The Ordinariate was erected on 14 November 1951 with the papal decree Cum fidelium of the Congregation for the Oriental Churches, which gave effect to a decision ex audientia of Pope Pius XII took on 26 October 1950, as Ordinariato para os Fiéis de Ritos Orientais no Brasil. The same decree appointed the archbishop of Rio de Janeiro, Jaime de Barros Câmara, as its first ordinary. On April 13, 1952 Barros Câmara inaugurated the Ordinariate, appointed Francisco Nogueira Bessa as General Secretary of the same and created a system of general vicariates for the 3 major communities, each with its general guard: Elias Gorayeb for the Maronites, Archimandrite Elias Coueter for the Greek Melkites and Clemente Preima for the Ukrainians.

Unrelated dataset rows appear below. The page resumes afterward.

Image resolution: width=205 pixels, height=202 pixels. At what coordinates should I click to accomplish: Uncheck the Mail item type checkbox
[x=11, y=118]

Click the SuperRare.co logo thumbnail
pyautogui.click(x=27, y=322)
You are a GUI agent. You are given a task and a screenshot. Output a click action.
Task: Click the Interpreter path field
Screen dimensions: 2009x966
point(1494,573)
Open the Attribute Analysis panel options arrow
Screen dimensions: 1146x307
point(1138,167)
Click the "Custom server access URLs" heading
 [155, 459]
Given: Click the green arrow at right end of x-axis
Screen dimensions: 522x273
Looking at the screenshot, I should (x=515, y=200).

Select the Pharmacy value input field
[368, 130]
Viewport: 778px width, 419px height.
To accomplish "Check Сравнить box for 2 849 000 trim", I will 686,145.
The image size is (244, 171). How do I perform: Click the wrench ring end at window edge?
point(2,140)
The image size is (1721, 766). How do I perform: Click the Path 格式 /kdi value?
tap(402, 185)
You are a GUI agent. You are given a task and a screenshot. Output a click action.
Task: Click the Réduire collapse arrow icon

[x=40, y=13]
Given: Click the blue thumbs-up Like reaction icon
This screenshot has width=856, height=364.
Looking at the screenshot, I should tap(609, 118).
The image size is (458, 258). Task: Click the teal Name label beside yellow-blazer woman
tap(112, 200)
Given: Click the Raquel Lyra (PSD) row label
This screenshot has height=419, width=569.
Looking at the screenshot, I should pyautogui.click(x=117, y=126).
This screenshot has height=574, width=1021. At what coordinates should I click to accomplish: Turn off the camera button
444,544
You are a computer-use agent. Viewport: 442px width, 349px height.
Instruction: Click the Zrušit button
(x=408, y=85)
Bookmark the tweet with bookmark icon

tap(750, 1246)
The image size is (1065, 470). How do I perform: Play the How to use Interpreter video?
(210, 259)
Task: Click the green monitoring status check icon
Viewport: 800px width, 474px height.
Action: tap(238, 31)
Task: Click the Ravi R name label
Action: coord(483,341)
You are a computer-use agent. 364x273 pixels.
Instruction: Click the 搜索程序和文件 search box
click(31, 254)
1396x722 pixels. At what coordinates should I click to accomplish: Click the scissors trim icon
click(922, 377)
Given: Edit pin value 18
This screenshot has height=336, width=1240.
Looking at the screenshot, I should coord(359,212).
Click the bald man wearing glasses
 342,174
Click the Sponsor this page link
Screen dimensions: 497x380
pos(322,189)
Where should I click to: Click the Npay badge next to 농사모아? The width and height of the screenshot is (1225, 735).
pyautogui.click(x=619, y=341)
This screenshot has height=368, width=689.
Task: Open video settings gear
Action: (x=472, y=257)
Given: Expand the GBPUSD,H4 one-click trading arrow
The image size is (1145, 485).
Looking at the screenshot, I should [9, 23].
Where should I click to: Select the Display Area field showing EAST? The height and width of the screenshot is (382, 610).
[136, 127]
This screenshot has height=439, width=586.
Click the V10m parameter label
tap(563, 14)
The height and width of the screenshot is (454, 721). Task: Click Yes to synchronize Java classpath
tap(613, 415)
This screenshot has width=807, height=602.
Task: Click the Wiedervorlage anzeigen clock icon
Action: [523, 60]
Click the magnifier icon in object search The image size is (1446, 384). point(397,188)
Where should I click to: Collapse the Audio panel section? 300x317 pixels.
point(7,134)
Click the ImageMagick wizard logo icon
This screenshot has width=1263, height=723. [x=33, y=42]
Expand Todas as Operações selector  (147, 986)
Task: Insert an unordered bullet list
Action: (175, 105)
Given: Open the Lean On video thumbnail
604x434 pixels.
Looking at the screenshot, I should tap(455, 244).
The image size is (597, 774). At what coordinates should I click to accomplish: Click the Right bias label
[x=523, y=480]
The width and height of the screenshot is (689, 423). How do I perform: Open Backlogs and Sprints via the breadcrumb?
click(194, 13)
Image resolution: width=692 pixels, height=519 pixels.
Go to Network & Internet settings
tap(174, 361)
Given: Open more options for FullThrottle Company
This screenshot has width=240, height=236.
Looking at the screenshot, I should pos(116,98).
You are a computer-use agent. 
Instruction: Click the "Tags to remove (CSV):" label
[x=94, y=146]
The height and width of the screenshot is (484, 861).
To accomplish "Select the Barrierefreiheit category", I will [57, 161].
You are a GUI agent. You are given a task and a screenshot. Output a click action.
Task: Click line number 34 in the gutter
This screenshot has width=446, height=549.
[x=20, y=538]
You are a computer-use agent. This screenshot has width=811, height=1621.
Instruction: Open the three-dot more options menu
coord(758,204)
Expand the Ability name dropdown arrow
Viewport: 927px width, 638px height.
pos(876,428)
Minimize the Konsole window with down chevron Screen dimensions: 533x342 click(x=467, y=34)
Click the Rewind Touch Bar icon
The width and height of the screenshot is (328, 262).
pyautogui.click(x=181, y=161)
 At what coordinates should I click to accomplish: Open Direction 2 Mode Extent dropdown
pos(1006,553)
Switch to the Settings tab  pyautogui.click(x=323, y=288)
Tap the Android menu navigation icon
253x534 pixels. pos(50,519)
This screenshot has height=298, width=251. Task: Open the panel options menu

Subsequently, it lost jurisdiction over those rite-specific Particular Churches sui iuris which erected their proper ecclesiastical jurisdictions in Brazil :
The ordinariate includes all the faithful of the eastern rite of Brazil without their own jurisdiction. Its seat was the city of Rio de Janeiro, but its current headquarters is the city of Belo Horizonte, because since 2010 its ordinary is the metropolitan archbishop of Belo Horizonte Walmor Oliveira de Azevedo. Previously, the previous 3 ordinary were archbishops of Rio de Janeiro and the headquarters was in this city. As per 1998 it pastorally served 10,000 baptized Eastern Catholic Brazilians in 4 parishes with 5 priests and 3 lay religious brothers.
Parishes
At present it only attends Syriac Catholic faithful, who have a parish, but the small communities of Italian-Albanian and Russian faithful dispersed and the faithful of other rites are insignificant in number and dispersed. Although the 2016 Pontifical Yearbook mentions the existence of 4 parishes in the Ordinariate, but there is only one Eastern Catholic parish in Belo Horizonte, known as Igreja do Sagrado Coração de Jesus dos Siríacos Católicos, whose parish priest, George Rateb Massis, is the Syriac Catholic vicar of the ordinariate. The Capela Nossa Senhora da Anunciação of Ipiranga in São Paulo belonged since 1954 to the Ordinariate as a Russian Catholic mission, but after the death in 2005 of its parish priest, João Stoisser, its few remnant faithful passed in 2013 to be part of the Moscow Patriarchate of the Russian Orthodox Church together with the chapel. A small community of Italo-Albanian Byzantine rite used the Igreja de Nossa Senhora Aparecida in Riachuelo in Rio de Janeiro until the death in 2002 of the parish priest Atanasio Accursi. Since then the mission has dispersed.